不況の影響で、再び「就職氷河期」に突入した就職戦線は、厳しさを増している。企業各社は採用人数を絞り込んだため、大学の厳しい選別が行われている。有力人事マンが採用の舞台裏を語り尽くす。

【化学】2009年は採用数だけではなく、教育研修費など人事部門の予算が削減されたせいもあり、大学への訪問数も減った。結局採用実績校回りが中心となり、採用大学数も減ったね。

【電機】うちも一緒だ。業績が厳しい中で、採用数だけではなく、人事部門をはじめとした間接部門の人員も減らされている。自ずと学校を回れる人数も少ないから、絞り込まざるをえない。それでも今までずっとつきあいのあった大学は急にやめるわけにはいかないので採る、採らないは別にして優先的に行くようにはした。

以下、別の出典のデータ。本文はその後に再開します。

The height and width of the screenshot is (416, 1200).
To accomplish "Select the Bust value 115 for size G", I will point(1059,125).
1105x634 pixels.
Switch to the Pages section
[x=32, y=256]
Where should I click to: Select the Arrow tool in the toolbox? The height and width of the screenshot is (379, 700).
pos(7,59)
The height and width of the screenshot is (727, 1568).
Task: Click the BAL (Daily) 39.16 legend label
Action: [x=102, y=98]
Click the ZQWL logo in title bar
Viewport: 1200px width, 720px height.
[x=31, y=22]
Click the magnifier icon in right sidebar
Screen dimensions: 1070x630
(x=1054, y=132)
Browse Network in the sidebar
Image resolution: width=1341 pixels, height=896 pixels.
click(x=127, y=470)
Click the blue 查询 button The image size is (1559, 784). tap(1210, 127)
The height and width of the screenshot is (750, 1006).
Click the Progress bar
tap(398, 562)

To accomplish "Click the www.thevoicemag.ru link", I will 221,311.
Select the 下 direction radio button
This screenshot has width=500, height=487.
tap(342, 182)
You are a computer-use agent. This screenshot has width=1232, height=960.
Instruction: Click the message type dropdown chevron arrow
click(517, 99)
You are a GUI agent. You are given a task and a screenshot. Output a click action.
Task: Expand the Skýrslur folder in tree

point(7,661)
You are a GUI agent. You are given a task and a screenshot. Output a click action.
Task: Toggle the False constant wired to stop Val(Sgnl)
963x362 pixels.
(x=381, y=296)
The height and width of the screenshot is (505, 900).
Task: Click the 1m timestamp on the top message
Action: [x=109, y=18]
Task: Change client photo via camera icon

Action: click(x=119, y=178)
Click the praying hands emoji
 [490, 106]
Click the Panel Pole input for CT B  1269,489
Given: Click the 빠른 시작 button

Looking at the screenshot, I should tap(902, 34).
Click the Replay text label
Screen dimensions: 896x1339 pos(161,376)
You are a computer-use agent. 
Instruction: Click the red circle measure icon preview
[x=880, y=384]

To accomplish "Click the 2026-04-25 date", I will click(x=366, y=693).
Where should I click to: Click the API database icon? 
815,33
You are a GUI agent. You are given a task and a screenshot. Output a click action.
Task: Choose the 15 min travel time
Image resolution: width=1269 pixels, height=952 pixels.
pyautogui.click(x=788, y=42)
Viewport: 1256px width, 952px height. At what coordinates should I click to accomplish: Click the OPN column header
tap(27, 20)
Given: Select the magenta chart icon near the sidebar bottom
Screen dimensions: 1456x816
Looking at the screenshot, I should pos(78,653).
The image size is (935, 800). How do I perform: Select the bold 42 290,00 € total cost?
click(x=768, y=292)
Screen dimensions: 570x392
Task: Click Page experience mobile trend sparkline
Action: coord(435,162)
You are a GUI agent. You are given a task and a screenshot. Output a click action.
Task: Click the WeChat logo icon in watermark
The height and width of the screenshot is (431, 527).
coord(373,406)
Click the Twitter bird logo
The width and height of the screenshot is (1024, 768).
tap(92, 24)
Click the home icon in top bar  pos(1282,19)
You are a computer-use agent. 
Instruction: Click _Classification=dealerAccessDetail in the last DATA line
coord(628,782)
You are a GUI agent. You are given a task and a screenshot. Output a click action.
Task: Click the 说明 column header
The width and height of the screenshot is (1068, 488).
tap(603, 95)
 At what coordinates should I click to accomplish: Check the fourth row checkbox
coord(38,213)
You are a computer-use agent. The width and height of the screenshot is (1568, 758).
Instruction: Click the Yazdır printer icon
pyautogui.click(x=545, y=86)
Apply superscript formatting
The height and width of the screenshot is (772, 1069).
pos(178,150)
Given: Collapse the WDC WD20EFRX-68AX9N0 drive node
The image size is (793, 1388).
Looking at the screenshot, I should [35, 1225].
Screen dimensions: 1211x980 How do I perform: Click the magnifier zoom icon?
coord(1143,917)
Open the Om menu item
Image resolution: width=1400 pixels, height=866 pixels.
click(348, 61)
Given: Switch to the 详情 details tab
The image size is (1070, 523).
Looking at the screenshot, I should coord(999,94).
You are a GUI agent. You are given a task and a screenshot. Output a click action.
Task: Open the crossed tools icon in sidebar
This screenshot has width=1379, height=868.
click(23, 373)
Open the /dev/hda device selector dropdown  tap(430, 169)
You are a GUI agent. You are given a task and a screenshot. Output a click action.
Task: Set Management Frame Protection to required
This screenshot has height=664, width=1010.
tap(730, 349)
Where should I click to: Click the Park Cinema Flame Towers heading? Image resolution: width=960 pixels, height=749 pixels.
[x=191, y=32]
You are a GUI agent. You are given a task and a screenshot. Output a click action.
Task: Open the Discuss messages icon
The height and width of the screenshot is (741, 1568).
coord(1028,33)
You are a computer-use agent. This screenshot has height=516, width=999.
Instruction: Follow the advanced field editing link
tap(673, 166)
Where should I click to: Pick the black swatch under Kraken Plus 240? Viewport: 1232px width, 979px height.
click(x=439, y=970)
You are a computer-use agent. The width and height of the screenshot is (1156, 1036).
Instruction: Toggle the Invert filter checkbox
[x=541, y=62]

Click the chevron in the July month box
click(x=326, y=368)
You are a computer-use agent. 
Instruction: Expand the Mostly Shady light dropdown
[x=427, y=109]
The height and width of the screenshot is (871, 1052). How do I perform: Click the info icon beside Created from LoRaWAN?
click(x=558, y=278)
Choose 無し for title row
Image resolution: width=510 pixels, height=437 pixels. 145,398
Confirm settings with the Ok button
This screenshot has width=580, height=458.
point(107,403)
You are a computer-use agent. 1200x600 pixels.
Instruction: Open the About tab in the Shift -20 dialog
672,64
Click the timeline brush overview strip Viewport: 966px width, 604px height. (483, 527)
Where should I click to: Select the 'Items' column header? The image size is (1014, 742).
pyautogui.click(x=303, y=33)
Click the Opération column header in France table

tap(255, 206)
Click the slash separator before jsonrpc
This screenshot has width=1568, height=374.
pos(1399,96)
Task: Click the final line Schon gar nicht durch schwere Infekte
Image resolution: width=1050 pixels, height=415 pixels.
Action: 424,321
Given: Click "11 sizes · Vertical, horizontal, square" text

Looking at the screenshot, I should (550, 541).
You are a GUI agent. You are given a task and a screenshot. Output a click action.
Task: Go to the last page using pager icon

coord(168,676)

【建設】うちも訪問する大学数をかなり絞り込んだ。とくに女子大は極端に減らした。東日本地域だけで毎年100校以上回っているが、一般職採用をやめたこともあり、女子大は9割近くの学校で訪問を中止した。訪問したのは採用実績校を中心に、日頃のつきあいの深い学校だけに絞った。

【サービス】うちも実際はいろんな大学から採用しようとしているけど、蓋を開けると最終的には実績校の学生が多い(笑)。それでも一人しか採用していないが新しい大学もいくつか増やした。一流、二流という言い方は別にして、大学の採用ラインってあるよね。

【流通】余裕がなくなると実績校に偏るのは、ある意味仕方がない。結局、一番多かったのが慶應大、その次が早稲田大だね。できるだけ他の大学の優秀な学生を採りたいと思っているが、受けにくる学生自体が慶應、早稲田が多いし、人物本位で選考すると、結果的に慶應が多くなってしまう。三流とはいわないけど“日東駒専”レベルだと採用しづらいね。ただし、逆に国立の東京大、一橋大といった大学の学生はあまり来ないので、2009年は一点集中的にそういった大学を攻めてある程度採ることができた。東大、一橋大も10人程度は採れた。